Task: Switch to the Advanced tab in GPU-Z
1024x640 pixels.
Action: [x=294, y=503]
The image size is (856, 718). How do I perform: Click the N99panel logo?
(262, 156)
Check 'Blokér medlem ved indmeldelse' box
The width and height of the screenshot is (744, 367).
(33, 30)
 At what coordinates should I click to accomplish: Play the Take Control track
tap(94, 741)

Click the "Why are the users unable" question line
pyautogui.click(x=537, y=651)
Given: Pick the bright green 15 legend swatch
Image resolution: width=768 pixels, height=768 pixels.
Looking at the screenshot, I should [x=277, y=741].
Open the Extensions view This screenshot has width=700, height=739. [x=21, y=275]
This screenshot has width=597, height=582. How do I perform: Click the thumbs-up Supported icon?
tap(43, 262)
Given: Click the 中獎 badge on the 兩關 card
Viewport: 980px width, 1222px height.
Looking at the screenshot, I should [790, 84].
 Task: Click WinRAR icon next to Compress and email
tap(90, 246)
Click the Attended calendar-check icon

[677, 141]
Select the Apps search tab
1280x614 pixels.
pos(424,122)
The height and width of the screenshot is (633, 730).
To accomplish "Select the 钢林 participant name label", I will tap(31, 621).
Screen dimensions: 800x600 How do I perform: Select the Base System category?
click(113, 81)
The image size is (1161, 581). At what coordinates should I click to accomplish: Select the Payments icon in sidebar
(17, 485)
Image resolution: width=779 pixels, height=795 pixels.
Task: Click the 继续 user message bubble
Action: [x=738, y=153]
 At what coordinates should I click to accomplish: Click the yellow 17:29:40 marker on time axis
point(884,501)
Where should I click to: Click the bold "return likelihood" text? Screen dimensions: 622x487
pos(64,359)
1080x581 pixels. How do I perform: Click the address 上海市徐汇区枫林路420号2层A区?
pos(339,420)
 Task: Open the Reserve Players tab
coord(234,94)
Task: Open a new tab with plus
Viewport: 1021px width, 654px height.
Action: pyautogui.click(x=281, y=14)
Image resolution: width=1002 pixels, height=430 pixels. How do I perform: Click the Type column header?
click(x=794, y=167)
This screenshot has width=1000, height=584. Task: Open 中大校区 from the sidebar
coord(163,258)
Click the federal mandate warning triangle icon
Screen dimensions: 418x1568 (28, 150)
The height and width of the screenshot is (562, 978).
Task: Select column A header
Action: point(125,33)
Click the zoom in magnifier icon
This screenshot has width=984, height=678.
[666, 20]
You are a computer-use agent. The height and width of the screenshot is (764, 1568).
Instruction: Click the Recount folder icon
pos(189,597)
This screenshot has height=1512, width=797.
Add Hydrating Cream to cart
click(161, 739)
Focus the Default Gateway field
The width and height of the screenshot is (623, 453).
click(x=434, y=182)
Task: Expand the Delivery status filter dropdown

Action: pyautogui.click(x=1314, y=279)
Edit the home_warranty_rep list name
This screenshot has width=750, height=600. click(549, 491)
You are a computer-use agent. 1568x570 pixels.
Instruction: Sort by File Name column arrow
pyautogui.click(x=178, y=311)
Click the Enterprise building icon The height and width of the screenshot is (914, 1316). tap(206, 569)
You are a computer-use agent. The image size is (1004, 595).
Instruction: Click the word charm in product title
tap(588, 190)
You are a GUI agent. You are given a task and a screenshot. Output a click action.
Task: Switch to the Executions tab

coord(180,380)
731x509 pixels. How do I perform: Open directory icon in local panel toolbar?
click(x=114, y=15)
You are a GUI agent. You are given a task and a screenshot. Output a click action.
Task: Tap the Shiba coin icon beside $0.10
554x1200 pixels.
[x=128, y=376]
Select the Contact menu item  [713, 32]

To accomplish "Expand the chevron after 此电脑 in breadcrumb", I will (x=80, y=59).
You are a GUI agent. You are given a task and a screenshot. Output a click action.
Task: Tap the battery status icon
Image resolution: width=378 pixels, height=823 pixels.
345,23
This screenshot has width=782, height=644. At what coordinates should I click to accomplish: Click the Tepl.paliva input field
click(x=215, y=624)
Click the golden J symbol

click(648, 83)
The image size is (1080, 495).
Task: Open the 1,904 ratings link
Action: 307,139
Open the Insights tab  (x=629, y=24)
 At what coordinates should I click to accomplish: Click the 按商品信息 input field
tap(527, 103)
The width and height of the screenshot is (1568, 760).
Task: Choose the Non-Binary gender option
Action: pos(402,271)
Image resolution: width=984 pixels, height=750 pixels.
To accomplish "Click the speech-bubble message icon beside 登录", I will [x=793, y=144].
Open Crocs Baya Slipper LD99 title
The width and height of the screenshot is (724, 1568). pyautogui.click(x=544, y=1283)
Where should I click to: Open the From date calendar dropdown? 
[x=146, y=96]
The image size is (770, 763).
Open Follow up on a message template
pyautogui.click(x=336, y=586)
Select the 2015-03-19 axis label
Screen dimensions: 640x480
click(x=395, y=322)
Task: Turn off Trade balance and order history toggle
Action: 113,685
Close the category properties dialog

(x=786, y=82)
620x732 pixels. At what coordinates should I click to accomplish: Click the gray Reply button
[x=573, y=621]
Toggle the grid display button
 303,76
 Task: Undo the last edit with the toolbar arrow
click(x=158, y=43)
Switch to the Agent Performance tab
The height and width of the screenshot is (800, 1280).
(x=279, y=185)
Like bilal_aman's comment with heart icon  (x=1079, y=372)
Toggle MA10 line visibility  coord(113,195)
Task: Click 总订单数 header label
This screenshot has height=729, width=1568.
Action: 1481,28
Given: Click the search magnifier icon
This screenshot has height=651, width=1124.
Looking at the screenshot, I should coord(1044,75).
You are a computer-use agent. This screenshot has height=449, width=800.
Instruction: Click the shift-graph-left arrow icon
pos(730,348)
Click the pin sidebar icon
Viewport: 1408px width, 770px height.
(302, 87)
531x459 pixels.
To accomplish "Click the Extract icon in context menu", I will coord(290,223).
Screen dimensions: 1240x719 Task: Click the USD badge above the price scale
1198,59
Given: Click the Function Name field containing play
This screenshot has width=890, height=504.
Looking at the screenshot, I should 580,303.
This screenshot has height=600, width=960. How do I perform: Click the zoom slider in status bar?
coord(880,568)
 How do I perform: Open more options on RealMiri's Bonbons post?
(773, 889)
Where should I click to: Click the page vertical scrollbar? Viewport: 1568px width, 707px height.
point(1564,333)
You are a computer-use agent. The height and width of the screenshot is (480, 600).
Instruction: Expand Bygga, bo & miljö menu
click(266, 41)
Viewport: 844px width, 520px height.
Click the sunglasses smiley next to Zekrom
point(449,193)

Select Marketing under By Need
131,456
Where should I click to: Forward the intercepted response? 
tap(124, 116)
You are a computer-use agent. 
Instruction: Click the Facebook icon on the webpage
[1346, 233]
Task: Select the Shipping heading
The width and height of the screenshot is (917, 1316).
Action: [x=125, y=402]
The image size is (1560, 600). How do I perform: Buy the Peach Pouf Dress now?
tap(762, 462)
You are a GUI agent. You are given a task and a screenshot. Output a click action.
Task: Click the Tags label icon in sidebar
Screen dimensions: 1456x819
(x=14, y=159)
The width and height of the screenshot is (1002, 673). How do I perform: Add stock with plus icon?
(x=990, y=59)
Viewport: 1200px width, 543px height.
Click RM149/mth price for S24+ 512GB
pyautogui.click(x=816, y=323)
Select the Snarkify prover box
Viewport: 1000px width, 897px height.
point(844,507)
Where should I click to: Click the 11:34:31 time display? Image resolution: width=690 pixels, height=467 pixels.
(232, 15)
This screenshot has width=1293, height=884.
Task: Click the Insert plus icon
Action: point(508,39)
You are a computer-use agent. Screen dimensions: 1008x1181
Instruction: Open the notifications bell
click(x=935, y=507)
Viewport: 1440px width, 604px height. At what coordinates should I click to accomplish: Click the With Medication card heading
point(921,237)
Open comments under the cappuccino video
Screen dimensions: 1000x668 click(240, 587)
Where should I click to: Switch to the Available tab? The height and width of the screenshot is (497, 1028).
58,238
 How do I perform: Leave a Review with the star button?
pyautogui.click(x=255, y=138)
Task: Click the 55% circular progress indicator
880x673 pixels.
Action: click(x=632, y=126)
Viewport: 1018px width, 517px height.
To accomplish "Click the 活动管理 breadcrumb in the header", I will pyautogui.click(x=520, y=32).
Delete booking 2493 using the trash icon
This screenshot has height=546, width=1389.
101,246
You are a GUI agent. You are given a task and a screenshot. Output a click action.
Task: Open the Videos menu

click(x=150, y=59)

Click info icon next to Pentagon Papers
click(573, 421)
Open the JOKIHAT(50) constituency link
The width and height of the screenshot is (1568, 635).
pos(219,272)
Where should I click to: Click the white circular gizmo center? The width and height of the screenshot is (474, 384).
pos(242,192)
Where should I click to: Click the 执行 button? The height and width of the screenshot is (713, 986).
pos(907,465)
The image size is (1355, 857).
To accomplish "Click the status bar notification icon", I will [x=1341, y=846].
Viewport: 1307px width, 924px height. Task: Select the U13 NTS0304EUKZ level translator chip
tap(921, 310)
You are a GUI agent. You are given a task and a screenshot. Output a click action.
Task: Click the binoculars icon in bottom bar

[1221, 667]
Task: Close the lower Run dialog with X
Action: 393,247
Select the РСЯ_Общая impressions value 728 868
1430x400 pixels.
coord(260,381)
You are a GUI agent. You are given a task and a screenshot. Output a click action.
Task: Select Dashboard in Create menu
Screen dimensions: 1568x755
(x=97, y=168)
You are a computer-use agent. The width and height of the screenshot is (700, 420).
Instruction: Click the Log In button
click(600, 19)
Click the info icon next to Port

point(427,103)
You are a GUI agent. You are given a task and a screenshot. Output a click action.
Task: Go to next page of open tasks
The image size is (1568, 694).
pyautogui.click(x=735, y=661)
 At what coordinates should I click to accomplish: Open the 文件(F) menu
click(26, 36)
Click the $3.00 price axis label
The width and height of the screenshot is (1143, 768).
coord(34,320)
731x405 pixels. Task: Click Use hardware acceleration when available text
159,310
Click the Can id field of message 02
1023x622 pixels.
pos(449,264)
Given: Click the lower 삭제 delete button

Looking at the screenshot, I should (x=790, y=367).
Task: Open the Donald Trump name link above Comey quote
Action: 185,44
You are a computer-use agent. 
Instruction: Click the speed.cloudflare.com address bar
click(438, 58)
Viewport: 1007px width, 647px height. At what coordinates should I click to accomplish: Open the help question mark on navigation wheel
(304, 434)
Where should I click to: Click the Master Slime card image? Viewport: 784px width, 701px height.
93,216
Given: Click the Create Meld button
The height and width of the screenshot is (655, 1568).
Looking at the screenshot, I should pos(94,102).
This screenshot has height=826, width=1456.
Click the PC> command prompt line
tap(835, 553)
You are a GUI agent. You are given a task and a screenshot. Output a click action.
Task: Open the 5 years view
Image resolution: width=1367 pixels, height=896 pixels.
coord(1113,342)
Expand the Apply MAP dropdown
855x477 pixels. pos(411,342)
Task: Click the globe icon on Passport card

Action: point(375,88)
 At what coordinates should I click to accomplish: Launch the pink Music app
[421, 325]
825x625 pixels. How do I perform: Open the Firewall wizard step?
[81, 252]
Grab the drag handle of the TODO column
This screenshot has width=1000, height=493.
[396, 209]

####

REQUIREMENT => Set down only the lines from the line with "Where should I click to: Click the Master" through the last line of the data above, keeping both the first and the last.

YOUR SOLUTION =>
Where should I click to: Click the Master Slime card image? Viewport: 784px width, 701px height.
93,216
Given: Click the Create Meld button
The height and width of the screenshot is (655, 1568).
Looking at the screenshot, I should pos(94,102).
This screenshot has height=826, width=1456.
Click the PC> command prompt line
tap(835, 553)
You are a GUI agent. You are given a task and a screenshot. Output a click action.
Task: Open the 5 years view
Image resolution: width=1367 pixels, height=896 pixels.
coord(1113,342)
Expand the Apply MAP dropdown
855x477 pixels. pos(411,342)
Task: Click the globe icon on Passport card

Action: point(375,88)
 At what coordinates should I click to accomplish: Launch the pink Music app
[421, 325]
825x625 pixels. How do I perform: Open the Firewall wizard step?
[81, 252]
Grab the drag handle of the TODO column
This screenshot has width=1000, height=493.
[396, 209]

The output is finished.